I built plumbing for AI memory. Then the agents started teaching themselves.
In my previous article I talked about what I thought the road to AGI might be missing and the missing layer I think that's needed — a governed memory layer of institutional knowledge that agents tap into. I set out to build plumbing. I ended up discovering that my AI agents learn better from experience — and I have the numbers to prove it.

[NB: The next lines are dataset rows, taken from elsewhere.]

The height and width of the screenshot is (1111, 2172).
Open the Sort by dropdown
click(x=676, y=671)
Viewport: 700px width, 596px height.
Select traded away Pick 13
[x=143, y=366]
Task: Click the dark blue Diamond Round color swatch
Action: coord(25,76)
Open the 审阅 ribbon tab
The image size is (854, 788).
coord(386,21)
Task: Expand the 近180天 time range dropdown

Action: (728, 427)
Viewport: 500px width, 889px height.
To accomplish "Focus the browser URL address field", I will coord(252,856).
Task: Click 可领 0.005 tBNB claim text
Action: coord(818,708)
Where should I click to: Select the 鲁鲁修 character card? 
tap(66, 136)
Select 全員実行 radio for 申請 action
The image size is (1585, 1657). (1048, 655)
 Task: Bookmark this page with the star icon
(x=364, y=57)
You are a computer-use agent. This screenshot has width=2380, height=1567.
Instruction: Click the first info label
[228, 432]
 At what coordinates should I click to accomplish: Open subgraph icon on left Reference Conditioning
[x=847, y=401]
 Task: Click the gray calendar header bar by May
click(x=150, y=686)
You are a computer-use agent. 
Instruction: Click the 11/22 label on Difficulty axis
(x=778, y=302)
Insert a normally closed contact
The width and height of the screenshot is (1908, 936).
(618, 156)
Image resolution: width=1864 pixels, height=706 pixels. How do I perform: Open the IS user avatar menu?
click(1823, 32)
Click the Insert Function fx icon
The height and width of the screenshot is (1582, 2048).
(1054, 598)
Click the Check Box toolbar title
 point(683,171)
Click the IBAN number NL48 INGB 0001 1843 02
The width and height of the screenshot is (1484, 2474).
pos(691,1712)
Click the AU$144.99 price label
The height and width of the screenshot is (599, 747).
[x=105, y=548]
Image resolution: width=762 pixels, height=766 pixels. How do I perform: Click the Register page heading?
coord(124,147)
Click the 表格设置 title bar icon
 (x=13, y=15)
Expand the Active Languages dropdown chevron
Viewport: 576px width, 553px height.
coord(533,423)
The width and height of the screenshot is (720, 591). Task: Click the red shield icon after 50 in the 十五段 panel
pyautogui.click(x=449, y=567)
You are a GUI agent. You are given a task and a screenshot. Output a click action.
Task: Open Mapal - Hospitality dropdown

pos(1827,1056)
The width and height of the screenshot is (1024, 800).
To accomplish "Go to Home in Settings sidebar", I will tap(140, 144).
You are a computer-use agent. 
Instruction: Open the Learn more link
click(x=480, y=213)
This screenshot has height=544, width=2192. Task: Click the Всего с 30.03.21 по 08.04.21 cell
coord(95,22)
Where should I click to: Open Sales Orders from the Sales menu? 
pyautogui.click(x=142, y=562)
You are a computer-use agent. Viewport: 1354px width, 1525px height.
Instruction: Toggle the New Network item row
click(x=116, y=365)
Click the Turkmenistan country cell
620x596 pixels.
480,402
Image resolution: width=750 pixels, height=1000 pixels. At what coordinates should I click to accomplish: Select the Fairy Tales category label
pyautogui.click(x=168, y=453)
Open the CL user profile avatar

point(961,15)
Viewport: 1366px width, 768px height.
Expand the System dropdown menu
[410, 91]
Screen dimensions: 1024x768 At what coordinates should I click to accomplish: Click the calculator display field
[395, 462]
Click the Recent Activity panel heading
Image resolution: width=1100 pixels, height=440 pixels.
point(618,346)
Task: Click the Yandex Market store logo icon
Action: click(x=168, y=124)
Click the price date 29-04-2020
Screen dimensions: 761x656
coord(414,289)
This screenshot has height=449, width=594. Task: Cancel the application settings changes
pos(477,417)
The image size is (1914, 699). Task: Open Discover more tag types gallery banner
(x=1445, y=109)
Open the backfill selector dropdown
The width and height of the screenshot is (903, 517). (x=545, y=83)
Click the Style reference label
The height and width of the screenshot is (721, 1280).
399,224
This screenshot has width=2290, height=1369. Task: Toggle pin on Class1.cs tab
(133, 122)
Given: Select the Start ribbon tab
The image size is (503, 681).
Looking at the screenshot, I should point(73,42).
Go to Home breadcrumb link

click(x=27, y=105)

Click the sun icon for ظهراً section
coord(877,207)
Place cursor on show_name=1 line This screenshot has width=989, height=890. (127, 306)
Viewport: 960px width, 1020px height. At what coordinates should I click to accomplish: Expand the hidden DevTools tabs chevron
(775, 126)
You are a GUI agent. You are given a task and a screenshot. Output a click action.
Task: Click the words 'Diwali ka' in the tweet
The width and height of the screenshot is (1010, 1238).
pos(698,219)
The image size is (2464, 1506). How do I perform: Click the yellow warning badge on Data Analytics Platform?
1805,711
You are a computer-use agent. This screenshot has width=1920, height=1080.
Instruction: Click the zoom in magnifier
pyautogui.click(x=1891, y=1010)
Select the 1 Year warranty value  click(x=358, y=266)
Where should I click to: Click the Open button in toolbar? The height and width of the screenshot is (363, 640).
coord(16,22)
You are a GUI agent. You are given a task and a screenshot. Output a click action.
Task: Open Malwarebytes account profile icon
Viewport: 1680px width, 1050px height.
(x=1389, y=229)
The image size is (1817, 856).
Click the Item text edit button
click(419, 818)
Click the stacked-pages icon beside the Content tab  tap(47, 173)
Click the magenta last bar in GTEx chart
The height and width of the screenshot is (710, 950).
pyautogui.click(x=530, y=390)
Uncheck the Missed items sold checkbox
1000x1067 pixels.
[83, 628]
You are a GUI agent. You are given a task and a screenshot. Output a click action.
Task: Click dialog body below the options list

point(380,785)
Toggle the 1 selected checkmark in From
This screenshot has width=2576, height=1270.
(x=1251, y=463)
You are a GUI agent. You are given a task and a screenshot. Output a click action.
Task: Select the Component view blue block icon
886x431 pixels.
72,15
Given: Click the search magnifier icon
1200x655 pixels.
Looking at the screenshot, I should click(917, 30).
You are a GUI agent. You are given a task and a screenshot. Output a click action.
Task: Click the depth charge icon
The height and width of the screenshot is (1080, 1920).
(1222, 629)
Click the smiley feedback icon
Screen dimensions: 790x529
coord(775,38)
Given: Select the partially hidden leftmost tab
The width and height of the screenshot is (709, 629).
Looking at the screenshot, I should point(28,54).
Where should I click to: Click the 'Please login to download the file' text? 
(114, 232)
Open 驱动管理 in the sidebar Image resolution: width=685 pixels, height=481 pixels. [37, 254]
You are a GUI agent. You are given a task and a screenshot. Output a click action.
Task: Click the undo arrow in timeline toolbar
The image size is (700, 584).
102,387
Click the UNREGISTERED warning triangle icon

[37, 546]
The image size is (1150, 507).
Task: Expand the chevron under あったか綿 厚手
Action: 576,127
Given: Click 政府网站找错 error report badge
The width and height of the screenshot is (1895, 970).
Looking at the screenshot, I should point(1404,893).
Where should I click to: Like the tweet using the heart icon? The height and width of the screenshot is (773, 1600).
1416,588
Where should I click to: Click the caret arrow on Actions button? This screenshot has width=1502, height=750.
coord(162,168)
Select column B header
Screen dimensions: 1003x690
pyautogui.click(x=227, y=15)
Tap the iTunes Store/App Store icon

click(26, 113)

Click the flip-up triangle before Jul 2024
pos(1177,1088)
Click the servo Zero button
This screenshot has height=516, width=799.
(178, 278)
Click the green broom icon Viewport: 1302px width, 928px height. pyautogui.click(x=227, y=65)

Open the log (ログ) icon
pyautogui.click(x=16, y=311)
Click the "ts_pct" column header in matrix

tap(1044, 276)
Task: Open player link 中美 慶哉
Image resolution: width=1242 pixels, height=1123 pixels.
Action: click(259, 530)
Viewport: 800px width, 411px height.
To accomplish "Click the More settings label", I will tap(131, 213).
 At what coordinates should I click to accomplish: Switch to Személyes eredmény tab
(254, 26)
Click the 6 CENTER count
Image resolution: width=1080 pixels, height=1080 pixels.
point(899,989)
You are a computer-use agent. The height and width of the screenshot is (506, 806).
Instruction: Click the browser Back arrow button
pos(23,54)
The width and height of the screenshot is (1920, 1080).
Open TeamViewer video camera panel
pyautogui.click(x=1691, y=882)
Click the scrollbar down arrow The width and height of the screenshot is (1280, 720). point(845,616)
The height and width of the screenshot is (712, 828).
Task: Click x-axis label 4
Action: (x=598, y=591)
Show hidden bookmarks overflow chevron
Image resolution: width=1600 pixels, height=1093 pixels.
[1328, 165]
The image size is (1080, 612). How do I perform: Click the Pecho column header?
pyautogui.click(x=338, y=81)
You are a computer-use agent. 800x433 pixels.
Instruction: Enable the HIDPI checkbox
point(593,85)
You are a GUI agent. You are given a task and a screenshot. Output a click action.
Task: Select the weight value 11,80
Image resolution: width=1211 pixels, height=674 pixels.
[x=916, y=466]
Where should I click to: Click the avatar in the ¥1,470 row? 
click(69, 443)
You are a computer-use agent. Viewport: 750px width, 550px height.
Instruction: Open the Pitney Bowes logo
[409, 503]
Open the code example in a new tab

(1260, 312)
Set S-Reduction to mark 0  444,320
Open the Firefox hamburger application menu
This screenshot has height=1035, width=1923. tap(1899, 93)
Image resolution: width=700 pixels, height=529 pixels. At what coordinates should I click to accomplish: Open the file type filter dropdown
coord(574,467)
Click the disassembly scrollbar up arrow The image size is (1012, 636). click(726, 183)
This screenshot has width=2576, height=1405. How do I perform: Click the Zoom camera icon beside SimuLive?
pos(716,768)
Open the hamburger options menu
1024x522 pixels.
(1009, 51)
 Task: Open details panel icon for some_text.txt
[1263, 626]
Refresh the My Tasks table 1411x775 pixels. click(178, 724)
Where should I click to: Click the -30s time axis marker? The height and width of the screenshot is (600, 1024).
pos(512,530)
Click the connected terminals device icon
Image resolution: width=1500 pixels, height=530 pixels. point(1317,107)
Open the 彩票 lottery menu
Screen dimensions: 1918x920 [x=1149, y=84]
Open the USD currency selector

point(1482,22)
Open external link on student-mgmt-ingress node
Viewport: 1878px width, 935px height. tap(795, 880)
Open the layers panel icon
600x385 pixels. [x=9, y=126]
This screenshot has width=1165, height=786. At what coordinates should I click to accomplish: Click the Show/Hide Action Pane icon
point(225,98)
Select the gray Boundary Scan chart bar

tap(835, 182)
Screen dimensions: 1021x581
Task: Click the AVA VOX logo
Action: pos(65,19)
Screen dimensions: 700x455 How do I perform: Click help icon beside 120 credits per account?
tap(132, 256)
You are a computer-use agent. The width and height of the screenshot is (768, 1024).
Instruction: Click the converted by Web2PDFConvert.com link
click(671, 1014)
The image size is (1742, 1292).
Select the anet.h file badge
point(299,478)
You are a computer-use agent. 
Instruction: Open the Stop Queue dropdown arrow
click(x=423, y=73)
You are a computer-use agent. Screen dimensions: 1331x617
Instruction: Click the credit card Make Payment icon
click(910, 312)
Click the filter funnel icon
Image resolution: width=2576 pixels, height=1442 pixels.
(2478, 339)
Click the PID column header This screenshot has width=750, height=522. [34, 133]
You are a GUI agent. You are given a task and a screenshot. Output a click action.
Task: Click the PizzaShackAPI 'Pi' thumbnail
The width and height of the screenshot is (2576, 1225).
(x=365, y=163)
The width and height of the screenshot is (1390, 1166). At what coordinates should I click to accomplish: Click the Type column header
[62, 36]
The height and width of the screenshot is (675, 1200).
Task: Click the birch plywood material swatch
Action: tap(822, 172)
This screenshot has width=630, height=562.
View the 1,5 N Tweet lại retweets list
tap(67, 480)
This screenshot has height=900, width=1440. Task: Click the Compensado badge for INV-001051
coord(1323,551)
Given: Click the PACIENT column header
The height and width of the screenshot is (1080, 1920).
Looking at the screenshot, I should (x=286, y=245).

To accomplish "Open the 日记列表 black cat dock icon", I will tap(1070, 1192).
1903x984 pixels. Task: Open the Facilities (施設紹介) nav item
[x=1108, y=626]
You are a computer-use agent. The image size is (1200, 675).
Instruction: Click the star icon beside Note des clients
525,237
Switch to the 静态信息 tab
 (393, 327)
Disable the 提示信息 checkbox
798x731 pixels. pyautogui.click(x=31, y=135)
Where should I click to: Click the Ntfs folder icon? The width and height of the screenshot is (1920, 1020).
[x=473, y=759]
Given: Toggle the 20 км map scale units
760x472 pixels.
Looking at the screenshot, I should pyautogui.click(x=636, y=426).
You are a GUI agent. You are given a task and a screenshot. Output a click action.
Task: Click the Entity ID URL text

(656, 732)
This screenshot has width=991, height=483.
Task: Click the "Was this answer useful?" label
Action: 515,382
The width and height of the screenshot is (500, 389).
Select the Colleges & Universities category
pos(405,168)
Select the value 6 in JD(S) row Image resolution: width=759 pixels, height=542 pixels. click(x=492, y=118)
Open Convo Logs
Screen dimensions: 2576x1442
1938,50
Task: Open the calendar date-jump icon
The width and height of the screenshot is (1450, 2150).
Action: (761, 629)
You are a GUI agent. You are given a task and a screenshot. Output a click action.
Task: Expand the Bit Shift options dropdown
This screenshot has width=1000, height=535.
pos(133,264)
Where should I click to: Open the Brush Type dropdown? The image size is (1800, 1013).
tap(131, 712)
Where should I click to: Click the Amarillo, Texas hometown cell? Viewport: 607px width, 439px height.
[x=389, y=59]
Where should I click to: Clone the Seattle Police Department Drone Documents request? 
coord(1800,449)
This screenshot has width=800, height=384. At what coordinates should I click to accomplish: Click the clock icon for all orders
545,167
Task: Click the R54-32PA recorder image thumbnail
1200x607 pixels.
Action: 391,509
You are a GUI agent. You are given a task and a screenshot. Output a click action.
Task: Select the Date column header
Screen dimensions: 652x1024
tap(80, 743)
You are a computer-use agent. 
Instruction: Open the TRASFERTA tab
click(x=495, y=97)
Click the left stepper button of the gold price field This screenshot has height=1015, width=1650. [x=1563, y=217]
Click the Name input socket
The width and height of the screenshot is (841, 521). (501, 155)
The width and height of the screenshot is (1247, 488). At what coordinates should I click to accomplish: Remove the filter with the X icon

This is the story of how an open-source infrastructure project called (S)AGE helped me produce four research papers, each one uncovering something I didn't expect. I'm sharing this now because the findings have implications for anyone building with AI, and I think the data should speak for itself.
It Started With Plumbing
If you read my last article, you know the origin story. I had a twelve-agent pipeline for LevelUp CTF where every single agent was Leonard Shelby from Memento — tattooing notes on their arms and waking up fresh every morning. The difficulty bounced around like a pinball. Knowledge evaporated between sessions.
So I built (S)AGE. BFT consensus for memory governance, domain-tagged observations, confidence scoring, Ed25519 signatures, the whole nine yards. Paper 1 was just the architecture. Infrastructure. Plumbing.
I published it and moved on to validation.
Does Consensus Even Help?
Paper 2 asked a narrow question: does having memory validated by consensus produce better outcomes than raw unvalidated memory?
I ran a controlled experiment — 50 agents with consensus-validated memory versus 50 without. Here's the headline finding: an agent with an 18-line "onboarding" prompt and access to institutional memory outperformed an agent with a 120-line expert-crafted prompt at the highest difficulty level.
Let that sink in. The 18-line agent — basically "you are a calibrator, check your memories" — achieved perfect calibration (gap = 0.0) where no hand-crafted expert prompt did.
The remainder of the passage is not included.